*Document extract*
# HS970 Fuel tank



## [email protected] (Feb 24, 2019)

I have a hs970 purchased in 2007. A few days ago it was necessary to clean the carburetor. The information in this 



 nice video + the "6176861E7 - Honda HS624 HS724 HS828 HS928 HS1132 Snow blower Service Repair Shop Manual" was used.

After draining the fuel tank and removing the carburetor, I took a look into the fuel tank. Cleaning was necessary! The fuel tank is fitted by 2 bolts (numbered 1 and 4 in the attached picture) and 2 nuts (number 2 and 3). Bolts on the carburetor side and nuts on the other side. The repair shop manual was not very helpful and I could not find useful information on the internet regarding tank removal and refitting. After some fiddling around, I figured out how to do it and want to share this information, hoping it will be to help for someone, some day.

As the title of the repair shop manual indicates, there are a number of models being quite similar, and it seems that also the 970 is quite similar to the models mentioned in the manual.

Since I have no specialist tools, the gap between the bolt 4 and the plastic cover (5) was too narrow to be able to access the bolt. Therefore I removed the bolts holding the plastic cover, that more or less surrounds the chute. I also removed the black plastic holder for the chute wire from position 5 and bent the wire away. The plastic holder with the wire inside was removed from the hole near number 5 and moved away; on the attached picture located at the end of the yellow line.

Removing the fuel tank was easiest when bolt 1 and nut 2 was removed first, then bolt 4 and finally nut 3. Nut 3 is difficult to remove without having the tank more or less loose after removing all the other bolts and the nut. Bolt 4 was never completely removed, as can be seen from the picture.

Refitting the fuel tank was by far easiest by entering nut 3 first, not tightening it, then bolt 4, and finally number 1 and 2. Finally, I refitted the plastic holder in hole 5 and the plastic cover.

Øyvind.


----------



## Kiss4aFrog (Nov 3, 2013)

:welcome: to SBF Oyvind

Thanks for the info.

.


----------

*Dataset excerpts*

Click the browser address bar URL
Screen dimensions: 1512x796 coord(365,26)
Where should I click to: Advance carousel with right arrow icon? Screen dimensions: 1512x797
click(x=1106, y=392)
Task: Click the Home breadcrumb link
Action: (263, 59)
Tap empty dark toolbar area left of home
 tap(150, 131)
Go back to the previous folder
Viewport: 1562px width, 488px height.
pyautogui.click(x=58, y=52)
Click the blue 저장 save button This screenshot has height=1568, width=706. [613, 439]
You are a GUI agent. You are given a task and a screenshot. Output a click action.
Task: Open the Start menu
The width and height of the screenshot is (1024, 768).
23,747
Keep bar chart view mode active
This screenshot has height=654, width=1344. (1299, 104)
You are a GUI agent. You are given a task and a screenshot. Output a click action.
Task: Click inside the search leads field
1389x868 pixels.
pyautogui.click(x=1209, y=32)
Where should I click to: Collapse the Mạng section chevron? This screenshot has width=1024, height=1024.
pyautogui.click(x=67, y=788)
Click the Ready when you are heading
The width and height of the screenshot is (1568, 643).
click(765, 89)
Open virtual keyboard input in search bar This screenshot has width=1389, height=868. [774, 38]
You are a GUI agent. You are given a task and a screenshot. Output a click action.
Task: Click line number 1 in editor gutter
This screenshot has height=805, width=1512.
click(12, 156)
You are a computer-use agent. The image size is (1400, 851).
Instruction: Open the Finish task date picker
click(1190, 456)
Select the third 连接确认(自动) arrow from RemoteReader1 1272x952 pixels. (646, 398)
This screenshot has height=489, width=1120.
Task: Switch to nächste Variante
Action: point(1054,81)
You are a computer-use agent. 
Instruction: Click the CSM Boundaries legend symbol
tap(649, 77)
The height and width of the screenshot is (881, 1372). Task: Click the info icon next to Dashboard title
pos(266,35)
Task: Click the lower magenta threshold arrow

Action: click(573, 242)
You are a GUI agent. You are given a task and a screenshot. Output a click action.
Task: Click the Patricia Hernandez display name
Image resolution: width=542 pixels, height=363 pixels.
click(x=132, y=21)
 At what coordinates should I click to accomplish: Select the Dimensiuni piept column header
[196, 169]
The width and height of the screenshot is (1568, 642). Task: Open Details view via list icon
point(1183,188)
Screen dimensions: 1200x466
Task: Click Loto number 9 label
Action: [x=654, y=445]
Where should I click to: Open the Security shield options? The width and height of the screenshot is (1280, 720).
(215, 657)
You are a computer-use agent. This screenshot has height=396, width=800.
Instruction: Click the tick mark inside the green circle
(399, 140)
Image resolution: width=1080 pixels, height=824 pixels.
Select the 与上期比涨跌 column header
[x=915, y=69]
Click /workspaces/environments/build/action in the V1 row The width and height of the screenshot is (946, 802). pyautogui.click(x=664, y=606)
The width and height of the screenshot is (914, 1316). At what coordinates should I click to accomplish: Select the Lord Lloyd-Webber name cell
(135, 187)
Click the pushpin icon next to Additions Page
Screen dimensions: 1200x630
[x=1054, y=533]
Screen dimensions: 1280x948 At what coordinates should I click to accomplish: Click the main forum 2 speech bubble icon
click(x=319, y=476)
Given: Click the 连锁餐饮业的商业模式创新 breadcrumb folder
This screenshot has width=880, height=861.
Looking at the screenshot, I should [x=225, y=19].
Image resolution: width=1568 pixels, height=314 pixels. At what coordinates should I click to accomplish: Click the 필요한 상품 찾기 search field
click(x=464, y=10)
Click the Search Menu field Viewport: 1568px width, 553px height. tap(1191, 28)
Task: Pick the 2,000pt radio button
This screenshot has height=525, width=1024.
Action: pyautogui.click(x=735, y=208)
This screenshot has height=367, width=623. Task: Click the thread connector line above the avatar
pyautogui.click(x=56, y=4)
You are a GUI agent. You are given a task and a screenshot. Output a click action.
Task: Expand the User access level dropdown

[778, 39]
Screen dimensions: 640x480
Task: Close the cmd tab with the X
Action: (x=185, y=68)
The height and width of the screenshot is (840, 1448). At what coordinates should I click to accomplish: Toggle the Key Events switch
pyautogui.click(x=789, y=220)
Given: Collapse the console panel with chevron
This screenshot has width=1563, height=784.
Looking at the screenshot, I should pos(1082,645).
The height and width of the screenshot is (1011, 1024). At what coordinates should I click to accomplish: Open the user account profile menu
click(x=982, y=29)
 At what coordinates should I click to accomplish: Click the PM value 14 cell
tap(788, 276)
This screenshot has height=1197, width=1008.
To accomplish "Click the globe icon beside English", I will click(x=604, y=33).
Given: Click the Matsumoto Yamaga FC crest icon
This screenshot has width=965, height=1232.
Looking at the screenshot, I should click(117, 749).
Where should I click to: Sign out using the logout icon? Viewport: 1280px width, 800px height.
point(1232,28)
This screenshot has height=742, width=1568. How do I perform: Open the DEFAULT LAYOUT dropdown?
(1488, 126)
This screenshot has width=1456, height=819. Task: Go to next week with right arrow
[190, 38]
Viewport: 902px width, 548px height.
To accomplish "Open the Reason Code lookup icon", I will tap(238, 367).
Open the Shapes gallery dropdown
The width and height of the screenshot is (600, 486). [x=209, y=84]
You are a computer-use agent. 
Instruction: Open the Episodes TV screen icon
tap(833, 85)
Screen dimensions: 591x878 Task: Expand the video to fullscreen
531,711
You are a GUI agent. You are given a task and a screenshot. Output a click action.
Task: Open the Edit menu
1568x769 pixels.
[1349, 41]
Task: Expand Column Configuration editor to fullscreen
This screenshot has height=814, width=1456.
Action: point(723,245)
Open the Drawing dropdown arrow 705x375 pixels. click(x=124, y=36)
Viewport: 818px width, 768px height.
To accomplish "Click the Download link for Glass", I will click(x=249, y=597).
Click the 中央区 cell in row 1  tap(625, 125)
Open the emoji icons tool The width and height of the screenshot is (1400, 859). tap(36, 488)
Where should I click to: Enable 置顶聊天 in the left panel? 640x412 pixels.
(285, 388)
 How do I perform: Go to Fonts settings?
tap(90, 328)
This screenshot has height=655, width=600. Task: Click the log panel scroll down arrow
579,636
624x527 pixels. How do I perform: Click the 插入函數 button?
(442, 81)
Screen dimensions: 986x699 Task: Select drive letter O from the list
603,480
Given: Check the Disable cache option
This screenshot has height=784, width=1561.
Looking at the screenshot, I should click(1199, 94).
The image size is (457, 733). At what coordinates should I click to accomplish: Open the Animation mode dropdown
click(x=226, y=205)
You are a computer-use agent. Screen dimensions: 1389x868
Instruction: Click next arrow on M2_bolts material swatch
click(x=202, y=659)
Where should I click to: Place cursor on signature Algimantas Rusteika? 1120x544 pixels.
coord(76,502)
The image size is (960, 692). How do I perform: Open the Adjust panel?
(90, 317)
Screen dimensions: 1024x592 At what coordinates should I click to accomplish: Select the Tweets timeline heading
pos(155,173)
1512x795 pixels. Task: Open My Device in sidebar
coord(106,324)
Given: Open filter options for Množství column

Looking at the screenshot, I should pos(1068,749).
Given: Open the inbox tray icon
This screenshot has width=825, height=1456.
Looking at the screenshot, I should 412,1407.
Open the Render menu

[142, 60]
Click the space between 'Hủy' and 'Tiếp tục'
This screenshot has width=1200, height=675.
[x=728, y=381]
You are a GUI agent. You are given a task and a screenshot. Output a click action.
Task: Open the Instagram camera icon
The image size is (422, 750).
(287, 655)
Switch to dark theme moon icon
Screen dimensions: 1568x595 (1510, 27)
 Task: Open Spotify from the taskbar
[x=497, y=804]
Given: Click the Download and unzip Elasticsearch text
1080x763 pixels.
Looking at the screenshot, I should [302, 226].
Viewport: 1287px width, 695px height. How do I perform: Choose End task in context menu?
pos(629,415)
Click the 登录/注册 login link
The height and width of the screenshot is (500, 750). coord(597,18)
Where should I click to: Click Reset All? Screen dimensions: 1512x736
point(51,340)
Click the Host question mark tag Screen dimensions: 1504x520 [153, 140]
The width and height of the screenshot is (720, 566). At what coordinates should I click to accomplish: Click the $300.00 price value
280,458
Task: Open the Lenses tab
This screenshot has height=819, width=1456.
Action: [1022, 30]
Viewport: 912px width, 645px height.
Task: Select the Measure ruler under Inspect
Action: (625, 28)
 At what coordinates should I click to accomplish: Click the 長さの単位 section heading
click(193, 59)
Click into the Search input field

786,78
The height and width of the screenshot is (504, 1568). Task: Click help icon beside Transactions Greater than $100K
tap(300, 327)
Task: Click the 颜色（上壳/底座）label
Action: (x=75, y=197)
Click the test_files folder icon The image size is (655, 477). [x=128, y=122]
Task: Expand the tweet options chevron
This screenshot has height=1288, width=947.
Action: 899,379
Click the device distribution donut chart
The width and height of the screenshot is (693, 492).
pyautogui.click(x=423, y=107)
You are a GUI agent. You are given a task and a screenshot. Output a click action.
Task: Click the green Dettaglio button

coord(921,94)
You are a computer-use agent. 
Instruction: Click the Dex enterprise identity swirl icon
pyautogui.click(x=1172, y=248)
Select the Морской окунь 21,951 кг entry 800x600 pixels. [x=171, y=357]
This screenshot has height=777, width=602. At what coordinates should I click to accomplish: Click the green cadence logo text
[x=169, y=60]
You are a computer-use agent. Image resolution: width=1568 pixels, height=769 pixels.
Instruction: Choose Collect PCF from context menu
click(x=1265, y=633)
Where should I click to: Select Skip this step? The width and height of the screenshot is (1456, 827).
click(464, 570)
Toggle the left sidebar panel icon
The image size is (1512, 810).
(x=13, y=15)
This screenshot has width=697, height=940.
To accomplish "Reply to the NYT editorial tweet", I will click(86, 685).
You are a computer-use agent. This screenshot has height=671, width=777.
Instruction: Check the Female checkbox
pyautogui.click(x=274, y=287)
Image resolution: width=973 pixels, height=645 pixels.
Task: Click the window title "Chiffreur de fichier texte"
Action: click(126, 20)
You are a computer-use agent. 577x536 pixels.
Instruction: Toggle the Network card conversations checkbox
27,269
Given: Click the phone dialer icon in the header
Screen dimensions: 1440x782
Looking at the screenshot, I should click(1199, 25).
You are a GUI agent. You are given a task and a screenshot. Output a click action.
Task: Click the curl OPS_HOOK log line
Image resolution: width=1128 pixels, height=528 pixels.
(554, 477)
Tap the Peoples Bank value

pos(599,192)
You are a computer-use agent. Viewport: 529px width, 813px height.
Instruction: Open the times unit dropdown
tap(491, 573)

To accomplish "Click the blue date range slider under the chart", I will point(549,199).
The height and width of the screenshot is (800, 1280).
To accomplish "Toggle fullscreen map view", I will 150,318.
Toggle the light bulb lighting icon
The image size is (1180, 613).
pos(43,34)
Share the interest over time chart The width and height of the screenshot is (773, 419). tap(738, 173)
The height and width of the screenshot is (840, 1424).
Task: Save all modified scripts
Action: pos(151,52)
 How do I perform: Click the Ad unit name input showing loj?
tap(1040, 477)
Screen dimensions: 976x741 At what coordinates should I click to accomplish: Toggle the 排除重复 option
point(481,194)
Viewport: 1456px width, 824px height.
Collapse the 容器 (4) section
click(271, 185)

*Task set*
• a. From the HS970 fuel tank thread, write out the part that opens with the words containing "Since I have" and closes with "from the picture.".
• b. Answer these questions using the HS970 fuel tank thread:
(i) In what year was the HS970 purchased?
(ii) Which fastener was never completely removed?
(iii) Which fastener was entered first when refitting the fuel tank?
The records are separate material from the HS970 fuel tank thread.

*Answer set*
• a.
Since I have no specialist tools, the gap between the bolt 4 and the plastic cover (5) was too narrow to be able to access the bolt. Therefore I removed the bolts holding the plastic cover, that more or less surrounds the chute. I also removed the black plastic holder for the chute wire from position 5 and bent the wire away. The plastic holder with the wire inside was removed from the hole near number 5 and moved away; on the attached picture located at the end of the yellow line.

Removing the fuel tank was easiest when bolt 1 and nut 2 was removed first, then bolt 4 and finally nut 3. Nut 3 is difficult to remove without having the tank more or less loose after removing all the other bolts and the nut. Bolt 4 was never completely removed, as can be seen from the picture.

• b.
(i) 2007
(ii) Bolt 4
(iii) Nut 3